Producers will have new information on how fire and grazing can be managed to optimise nitrogen inputs by biocrusts to improve the productivity of grazing lands, through an MLA project underway in the NT and Queensland.
Researchers at the University of Queensland are putting biocrusts – the living skin on the surface of the soil – through their paces at the Kidman Springs fire experiment 400km south of Darwin and the Wambiana grazing trial in north Queensland. (These sites are run by the Northern Territory Department of Industry, Tourism and Trade and the Queensland Department of Agriculture and Fisheries, respectively.)
Here’s why biocrusts are so important
What are biocrusts?
Biocrusts – which appear all over the world – are found in the top 1–2cm of soil. They are composed of lots of tiny organisms including cyanobacteria, fungi, green algae, bacteria, lichens, liverworts and mosses. In tropical savannas, biocrusts are dominated by cyanobacteria and liverworts. They grow when it’s wet or dewy and become inactive when it’s dry, just like plants.
But wait, aren’t soil crusts a bad thing?
There are two types of soil crusts. Living biocrusts are distinct from dead physical crusts that form on degraded soils. Physical soil crusts can inhibit water infiltration and plant growth. Living biocrusts enhance soil moisture, soil fertility and plant growth.
What do biocrusts do?
They stabilise the soil surface by binding soil particles together, preventing erosion from wind and water. They photosynthesise and fix carbon by pulling it out of the air and incorporating it into the soil to enhance soil carbon. They fix nitrogen. Most cyanobacteria fix nitrogen (N) out of the air just like legumes do. They use the N to grow and store any excess N they fix in a slimy layer around their cells.

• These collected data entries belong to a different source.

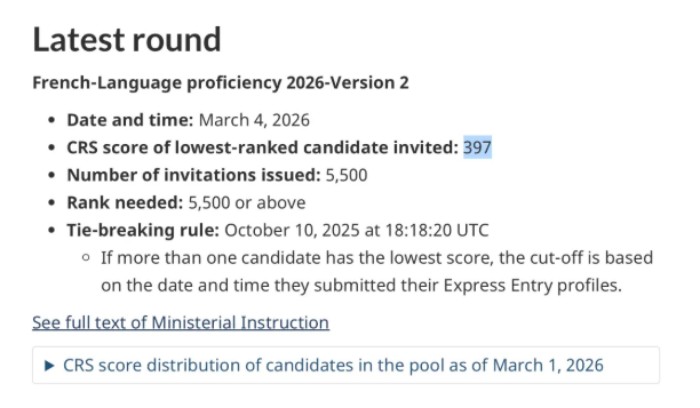
Task: Select the French-Language proficiency 2026-Version 2 subheading
Action: pyautogui.click(x=220, y=82)
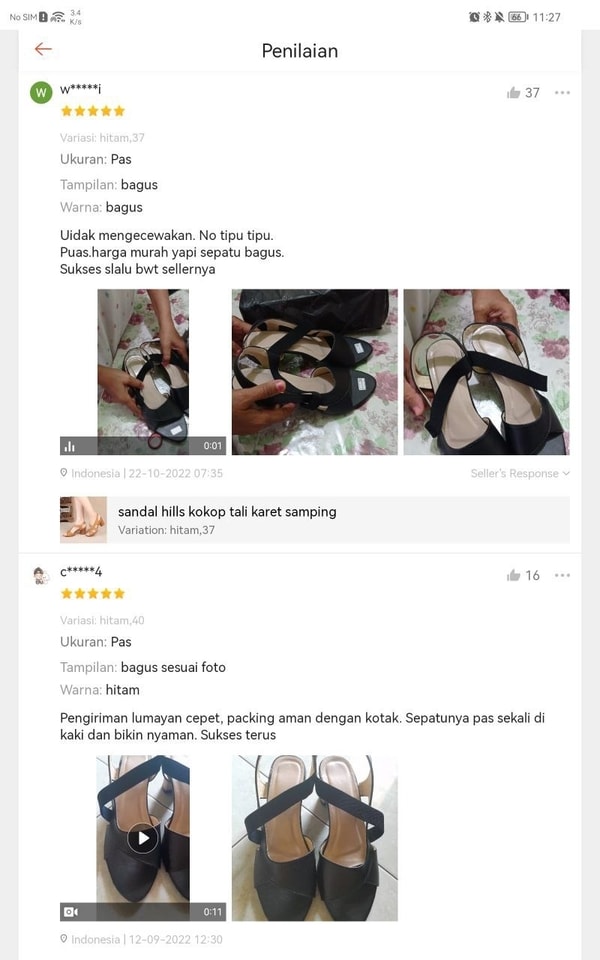Tap the c*****4 username
The height and width of the screenshot is (960, 600).
(81, 572)
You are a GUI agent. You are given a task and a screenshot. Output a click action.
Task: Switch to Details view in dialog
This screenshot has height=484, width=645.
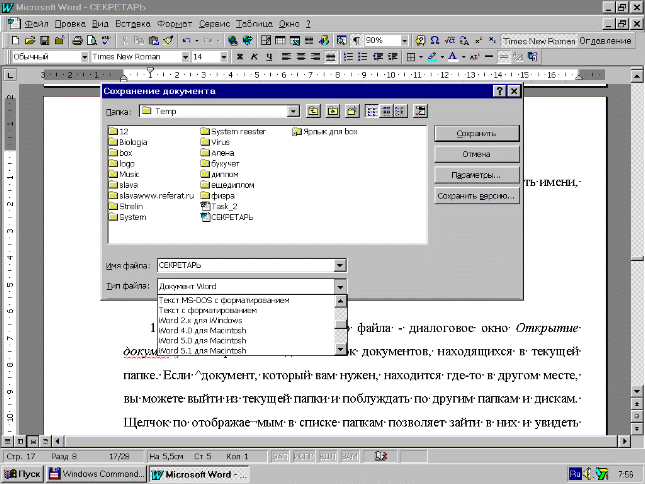coord(385,111)
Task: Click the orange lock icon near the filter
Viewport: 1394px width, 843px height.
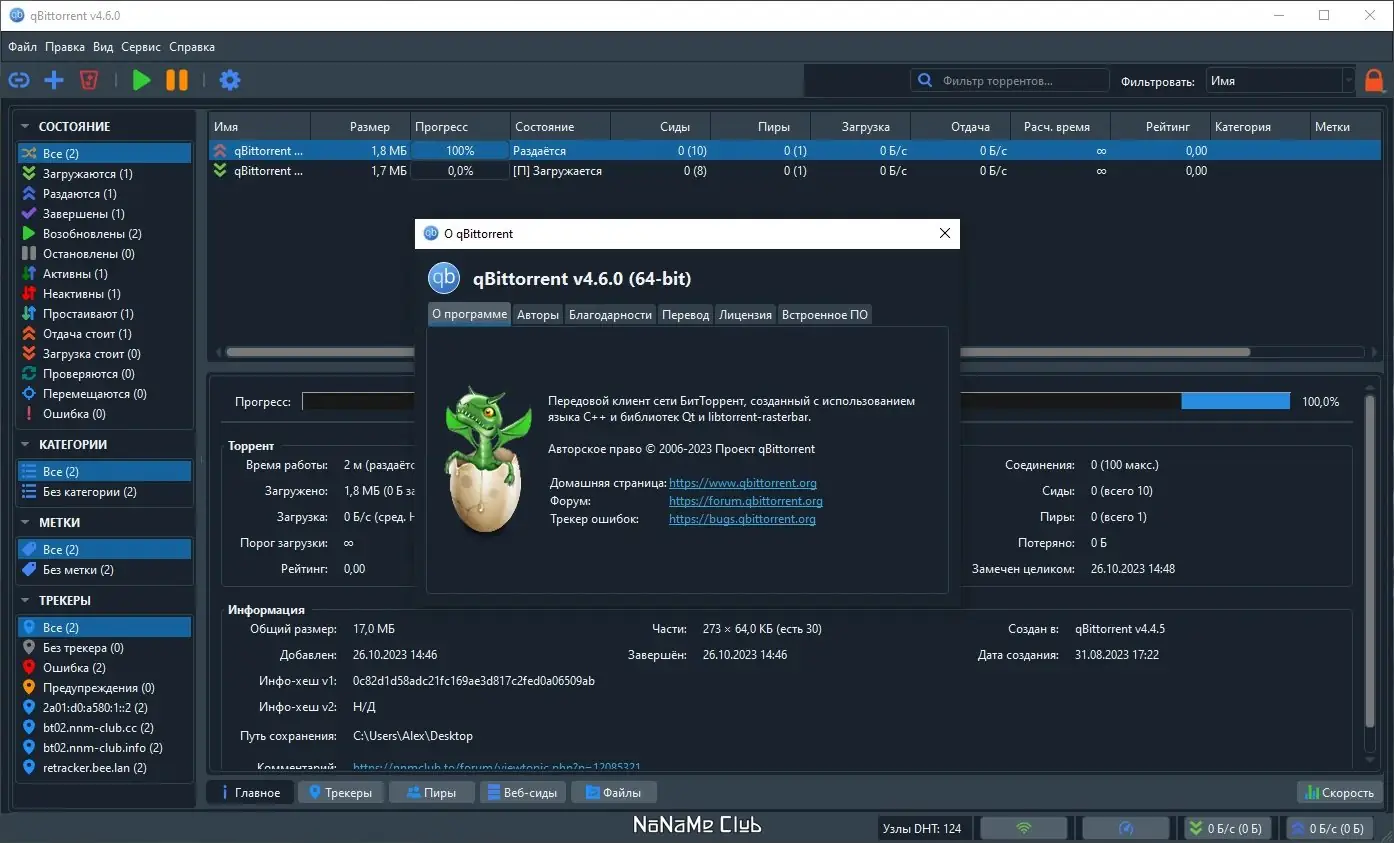Action: [1374, 80]
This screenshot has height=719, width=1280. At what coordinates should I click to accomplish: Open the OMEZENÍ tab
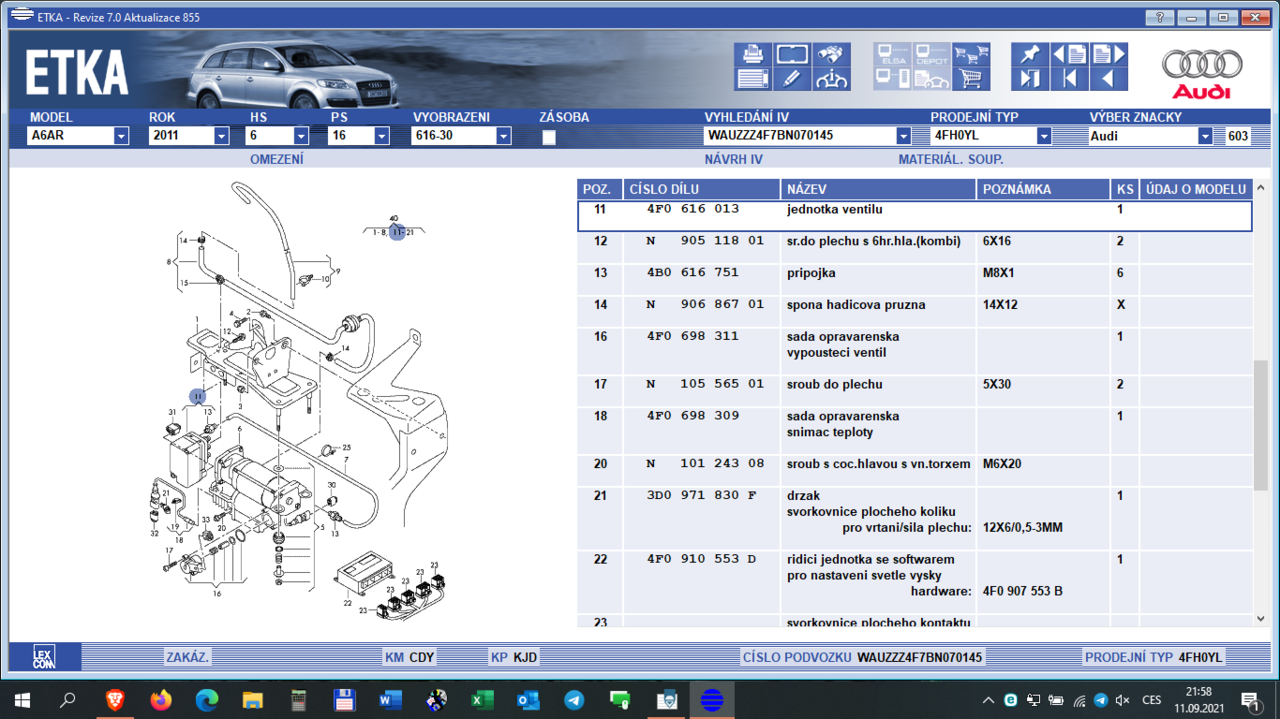pos(276,159)
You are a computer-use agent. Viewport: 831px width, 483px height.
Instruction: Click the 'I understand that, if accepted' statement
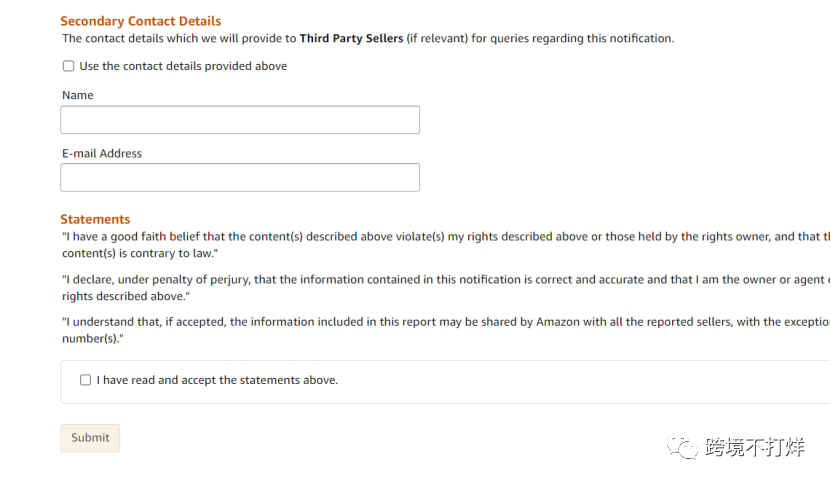pos(440,322)
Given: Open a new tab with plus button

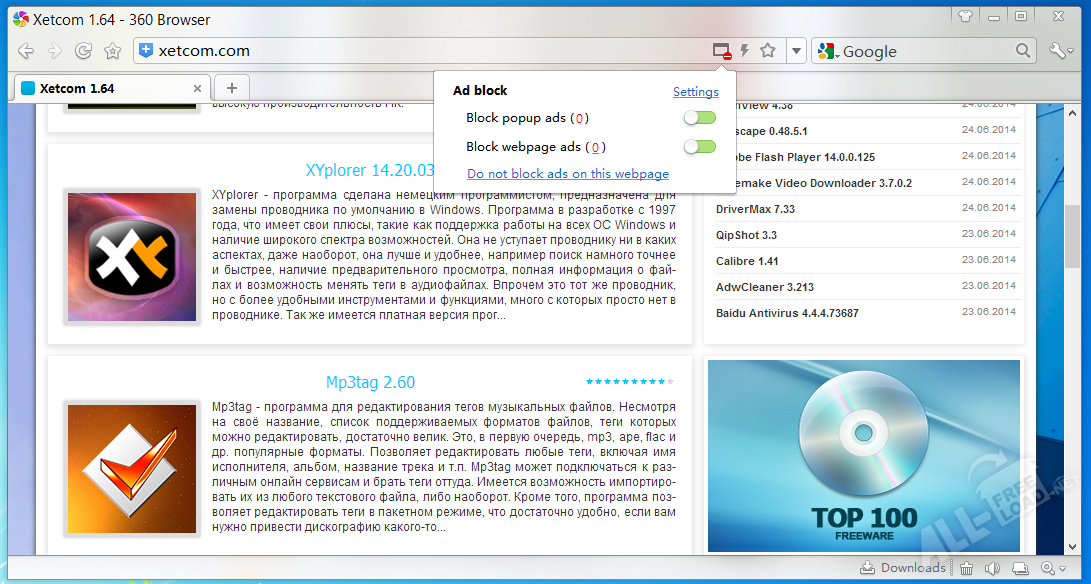Looking at the screenshot, I should pos(231,88).
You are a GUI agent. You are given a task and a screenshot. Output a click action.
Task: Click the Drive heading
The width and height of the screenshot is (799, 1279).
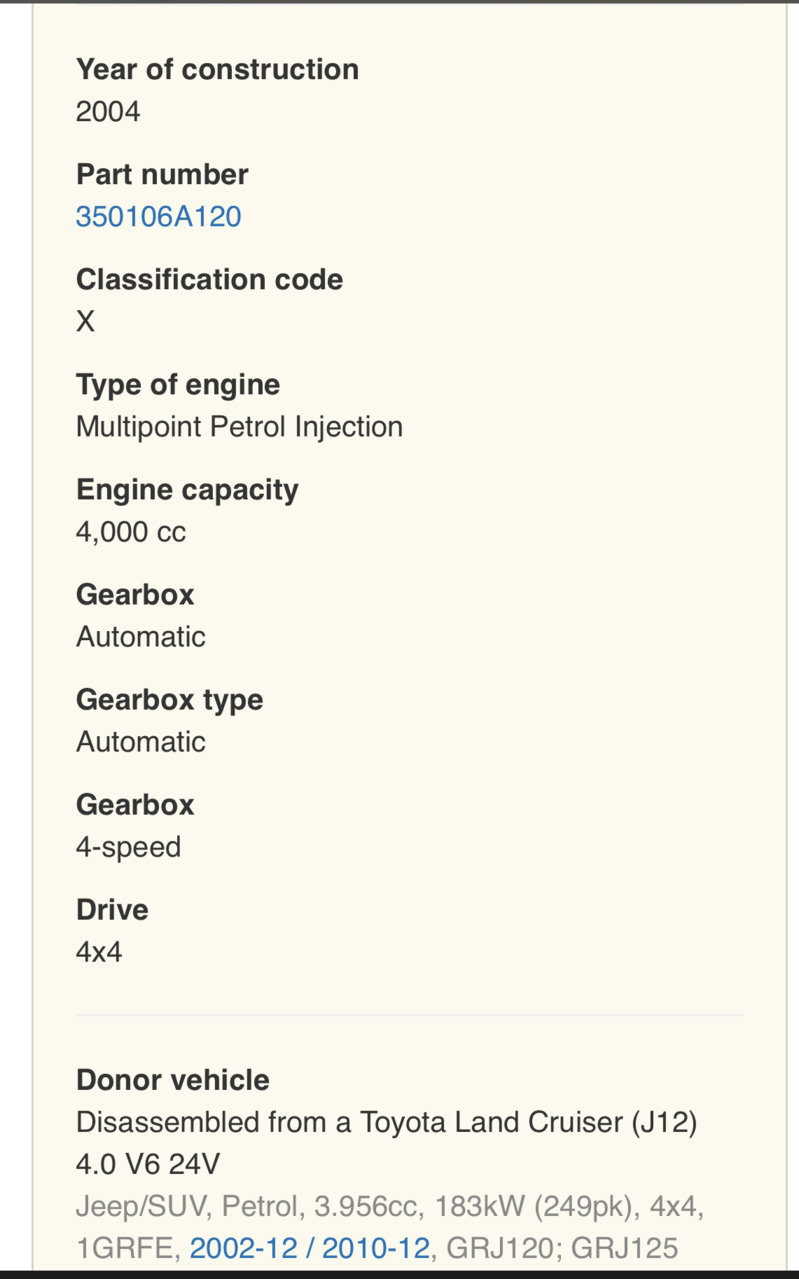tap(112, 909)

When it rains, much of this plant‑available N enters the surrounding soil and is available for pastures. In the dry season the biocrusts dry out and partly disintegrate. This nutrient‑rich biocrust is incorporated into the soil as organic matter with early wet season rains. The amount of nitrogen that biocrusts fix every year is similar to the amount of nitrogen fixed by native legumes in grassy tropical savannas.
What are the researchers looking at?
Soil fertility is a major limitation to pasture growth in tropical savannas, but it doesn’t pay to add fertilisers at these extensive scales. Researchers are testing if grazing and fire can be managed to maximise the natural carbon and nitrogen inputs by biocrusts into soils and enhance soil fertility and productivity in tropical savannas.
What effect do fire and grazing have on biocrusts?
The right amount of fire can enhance biocrusts by removing litter, trees and shrubs that would otherwise compete as ground cover. Biocrusts in Australia’s tropical savannas, like the native vegetation, have evolved with fire and are well‑adapted to it. Biocrusts from Kidman Springs grew just as well and had similar carbon and nitrogen levels after fire as unburnt sites. Grazing can also potentially open up spaces for biocrusts by reducing plant cover, but biocrusts are susceptible to heavy trampling. At the Wambiana grazing trial near Charters Towers, biocrust cover was higher and healthier with moderate grazing than with heavy grazing. Future work will examine what this means for nitrogen inputs.